The BAD... Dude, where's my squat? 
One thing that leaps out at anyone who goes from "new" school to "old" school is how the now-ubiquitous squat was so often M.I.A from so many strength training literature.  It doesn't pop up much until the late 1920's and early 1930's.  The most notable mention of the squat I heard before was from Bert Asirati and Henry Steinborn in the 1920's.  Despite it's overwhelming acceptance as a necessary strength training movement now, it's still got a few detractors that consider it a knee-wrecker.  How did this whole thing happen? 

I've seen some pictures in various training sources that may shed some light on what was wrong then and how it still haunts the ignorant about the squat now.  One involved an old picture demonstrating how to Hack Squat.  I'm sure that my readers are well-aware of the fact that Hack Squats started out as a barbell movement which the iron game history credits the great George Hackenschmidt with developing...NOT A MACHINE-BASED MOVEMENT!  

Slap yourself if you didn't know that.  Then you can continue reading...

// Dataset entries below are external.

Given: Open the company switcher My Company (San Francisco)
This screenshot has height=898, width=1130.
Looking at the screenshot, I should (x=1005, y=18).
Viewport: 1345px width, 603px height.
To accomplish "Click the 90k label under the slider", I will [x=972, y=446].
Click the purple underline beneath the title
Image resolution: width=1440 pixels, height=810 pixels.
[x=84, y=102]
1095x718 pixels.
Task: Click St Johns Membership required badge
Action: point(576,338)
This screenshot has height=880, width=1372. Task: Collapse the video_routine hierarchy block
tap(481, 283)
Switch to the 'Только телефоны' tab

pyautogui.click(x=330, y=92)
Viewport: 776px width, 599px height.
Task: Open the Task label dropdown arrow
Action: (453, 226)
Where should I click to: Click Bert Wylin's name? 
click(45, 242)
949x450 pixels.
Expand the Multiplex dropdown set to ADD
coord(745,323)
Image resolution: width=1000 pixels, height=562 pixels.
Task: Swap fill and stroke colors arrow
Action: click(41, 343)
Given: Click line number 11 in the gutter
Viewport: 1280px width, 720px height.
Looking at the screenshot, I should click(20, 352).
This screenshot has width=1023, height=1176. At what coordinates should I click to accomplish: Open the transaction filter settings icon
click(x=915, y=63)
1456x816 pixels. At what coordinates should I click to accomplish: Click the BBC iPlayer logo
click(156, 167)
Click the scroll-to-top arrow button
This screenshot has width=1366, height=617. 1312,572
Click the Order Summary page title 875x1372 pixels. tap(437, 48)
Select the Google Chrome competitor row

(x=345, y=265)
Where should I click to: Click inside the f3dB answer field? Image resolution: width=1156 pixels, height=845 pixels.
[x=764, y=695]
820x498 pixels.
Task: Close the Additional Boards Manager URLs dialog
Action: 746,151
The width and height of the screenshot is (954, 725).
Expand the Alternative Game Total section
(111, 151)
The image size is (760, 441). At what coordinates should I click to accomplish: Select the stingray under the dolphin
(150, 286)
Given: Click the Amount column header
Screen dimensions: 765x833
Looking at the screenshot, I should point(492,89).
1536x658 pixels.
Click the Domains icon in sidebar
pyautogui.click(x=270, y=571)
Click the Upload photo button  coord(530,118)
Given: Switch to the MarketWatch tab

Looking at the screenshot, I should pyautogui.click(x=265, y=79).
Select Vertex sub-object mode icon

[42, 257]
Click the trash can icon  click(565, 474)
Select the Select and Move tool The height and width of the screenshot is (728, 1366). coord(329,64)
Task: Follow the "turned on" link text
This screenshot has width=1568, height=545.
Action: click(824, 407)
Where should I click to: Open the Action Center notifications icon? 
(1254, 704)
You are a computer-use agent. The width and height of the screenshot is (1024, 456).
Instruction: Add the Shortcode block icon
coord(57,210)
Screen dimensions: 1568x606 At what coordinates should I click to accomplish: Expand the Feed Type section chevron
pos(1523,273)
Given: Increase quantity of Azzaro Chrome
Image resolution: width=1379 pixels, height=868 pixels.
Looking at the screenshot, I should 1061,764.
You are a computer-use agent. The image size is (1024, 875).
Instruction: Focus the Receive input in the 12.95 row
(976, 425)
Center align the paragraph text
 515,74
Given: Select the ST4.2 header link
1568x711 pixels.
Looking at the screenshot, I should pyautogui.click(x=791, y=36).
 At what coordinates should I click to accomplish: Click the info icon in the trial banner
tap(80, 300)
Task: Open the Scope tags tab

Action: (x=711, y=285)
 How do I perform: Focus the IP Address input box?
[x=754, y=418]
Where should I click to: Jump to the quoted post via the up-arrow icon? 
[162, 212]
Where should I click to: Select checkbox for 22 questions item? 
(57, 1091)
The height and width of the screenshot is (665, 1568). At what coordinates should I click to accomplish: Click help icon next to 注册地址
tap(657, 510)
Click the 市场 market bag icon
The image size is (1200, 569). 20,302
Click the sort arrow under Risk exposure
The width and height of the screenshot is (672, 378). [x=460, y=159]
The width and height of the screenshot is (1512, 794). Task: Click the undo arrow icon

Back then, the squat was also known as the deep knee bend.    Nowadays we're advised to think of squatting less like a knee movement and more along the lines of a, "hips back, chest proud", movement.  Any nomenclature calling a squat a knee bend was probably a bad name but it describes pretty well what people 100 years ago were doing.   I wouldn't make a habit of doing too many of these.  I'm not surprised that so few did either.
 
I was surprised to learn that the squat that we know of now was more of a European phenomenon that this source credits the Immortal Henry "Milo" Steinborn with popularizing:  heels down, more of a butt-back than knees-forward movement.
 Things were getting better.  I didn't have the heart to crop the old leg press picture.  I wouldn't do that but it's still pretty nifty!
Perhaps people started amalgamating the hip lifting with the deep knee bend and eventually we got to the basic squat that we have now.  It seems that by the 1930's, everyone noteworthy was on board with the general awesomeness of the squat.  By doing so, this corrected a gaping hole in much of the strength training world. 

Antique TRX?
One thing that they did get horribly right back when the old-timers were getting the squat horribly wrong was the ample use of rope and rings in the gyms for upper body strength.  This made a lot of sense since weights were still ridiculously expensive and a lot of the strongmen came from gymnastic or acrobat backgrounds.   Regardless of whether it was an issue of frugality or familiarity, it was still a great choice because it's entirely possible to make a superbly-powerful upper body with such simple implements. 
 
Around the time we got things straightened out with the squat was also the time that the cost of weights began coming a bit more down to earth and the ropes and rings slowly came off the rafters at hardcore gyms.  It's been a long road to get them back into serious gyms these days.  Too often the reincarnations have been the ridiculously-overpriced TRX and the ropes get flailed on the ground rather than hung from ceilings in a dignified manner.  Still, they have their place and they're still solid strength training tools. 
 


See Anything Else Missing Above? 
Are kettlebells really, "old school", and "functional" because they're old and they mimic all sorts of real life work and sport situations?  Or, are they more practical than a lot of other training tools because they're kind of awkward and they are almost always lifted off the ground?   I still insist on replacing the term, "functional," with, "practical." If you want to make your strength training practical and far more relevant to real life endeavors of life, then start out with nearly everything on the ground and if you want it off the ground, lift it up off yourself.  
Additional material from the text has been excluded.